As CNBC’s Jim Cramer watched stocks nosedive in Tuesday’s trading session, one thing became abundantly clear to the longtime market-watcher: it “was all about the rise of the machines.”
The major averages all fell more than 2 percent as a possible slowdown signal in the bond market and lingering trade fears rattled investors. The Dow Jones Industrial Average fell more than 800 points intraday.
Some attributed the dramatic declines to a lack of buyers, but Cramer already knew the culprits: complex algorithmic programs set up by professional money managers to sell when the odds of future market losses increase.
In other words, when an event that often precedes a recession occurs — in Tuesday’s case, short-term interest rates trading above long-term rates in a so-called yield curve inversion — some trading algorithms will automatically begin selling securities because the chances of an economic slowdown just got higher.
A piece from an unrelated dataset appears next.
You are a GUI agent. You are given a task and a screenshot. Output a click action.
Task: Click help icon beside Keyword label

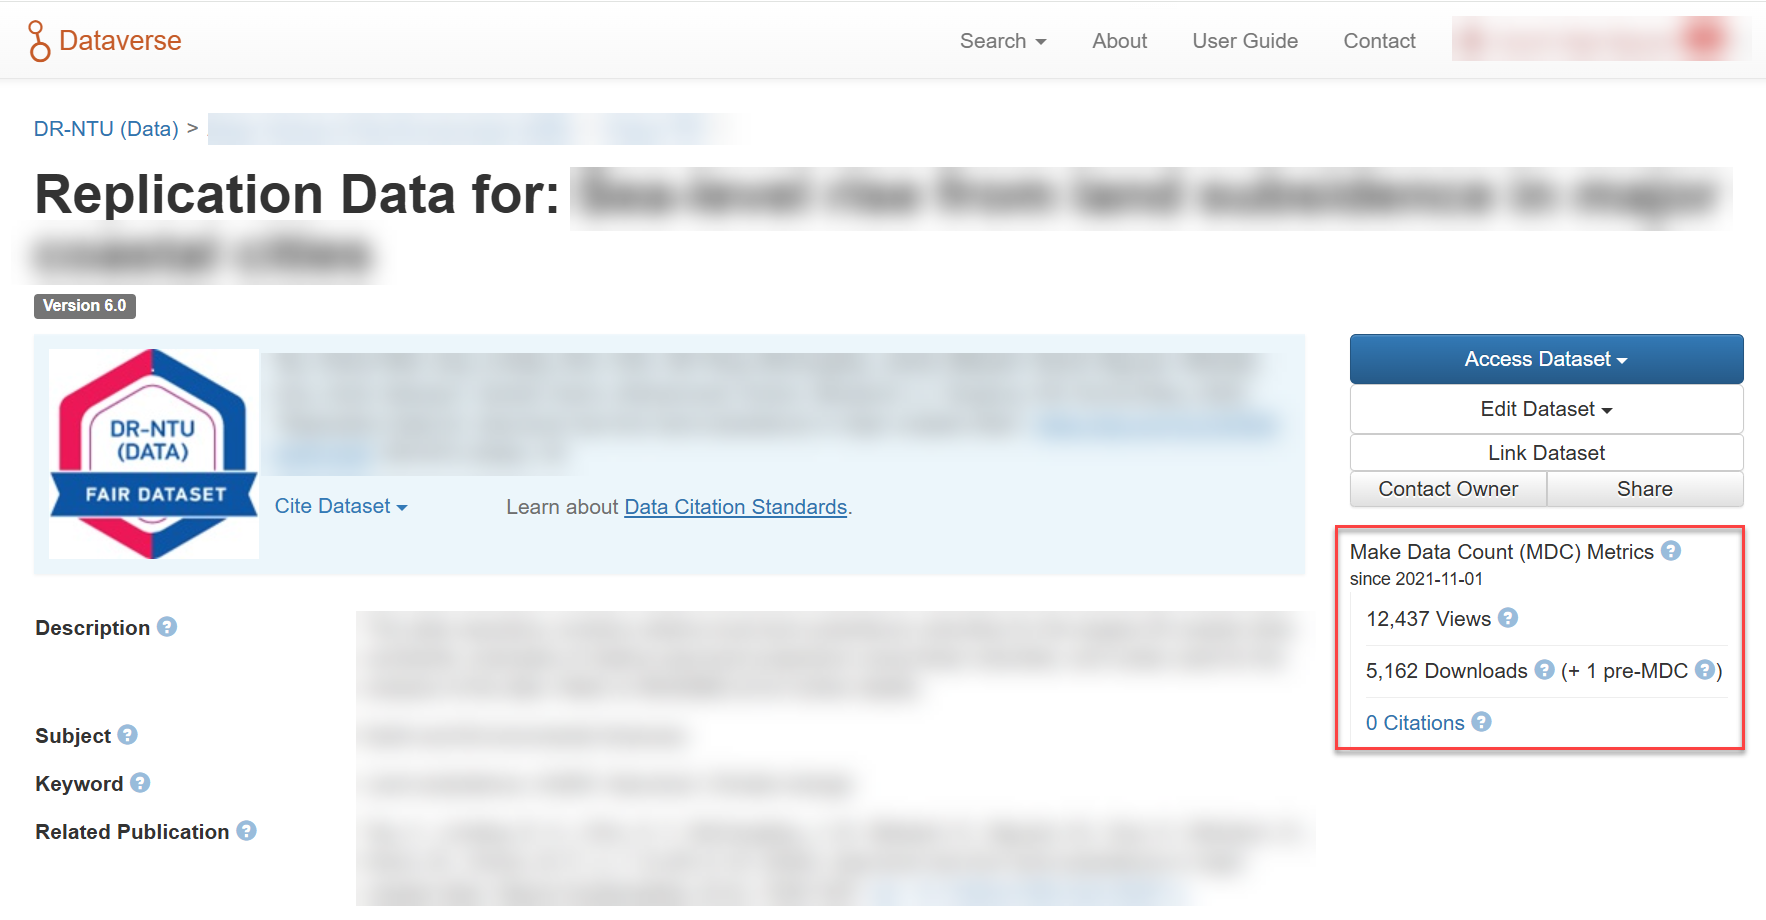[140, 783]

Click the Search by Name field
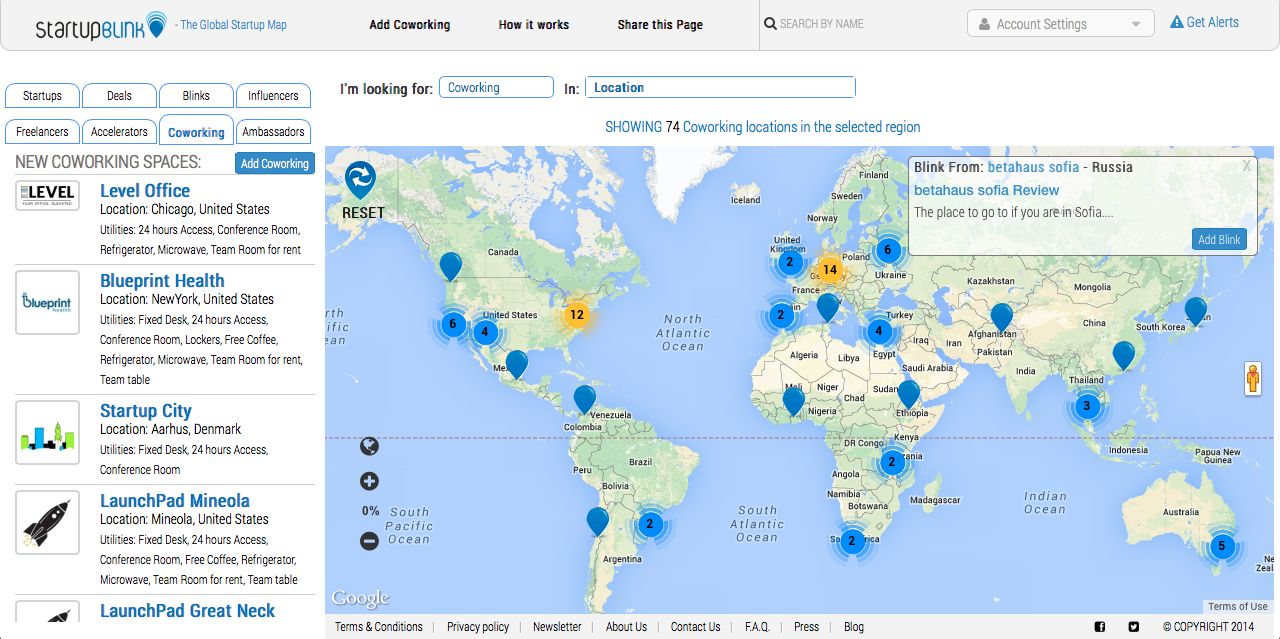tap(860, 24)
Cramer, host of “Mad Money,” drew a comparison with football. Some plays can seem very risky, but when you consider the percentage chances of them going right, there’s no choice but to implement them in the field. These programs make the same kind of calculation.
So, when the two-year and the five-year yield curves inverted on Tuesday, some hedge funds’ programs automatically sold the S&P 500, which tends to fall in times of economic weakness, and others automatically sold shares of the big banks, which suffer when long-term rates are lower, Cramer said.
“Why? Because historically, this situation has produced negative results for the bank stocks and these hedge funds are trying to get out ahead of others who fear those negative results but just don’t know they’re going to fear them. It’s a footrace,” he explained. “This curve, as they call it, overrides whatever you hear about good employment or consumer balance sheets or robust lending. It’s predictive.”
Worse, the charts are signaling more pain ahead: based on Cramer’s analysis, many hedge funds likely sold the S&P 500 when it dipped below its 200-day moving average because, in the past, that move tended to bring more downside.
“Here’s the problem: there are now so many hedge funds using the same algorithm, same programs [that] there simply aren’t enough investors willing to take the other side of the trade. If we all know that stocks go down on certain triggers, then who the heck would want to buy stocks?” Cramer said.
“That’s how you get a day like today, where the market goes into free-fall,” the “Mad Money” host continued. “When the percentages are against you and the algorithms are in charge, … nobody wants to try to be a hero and bet against them.”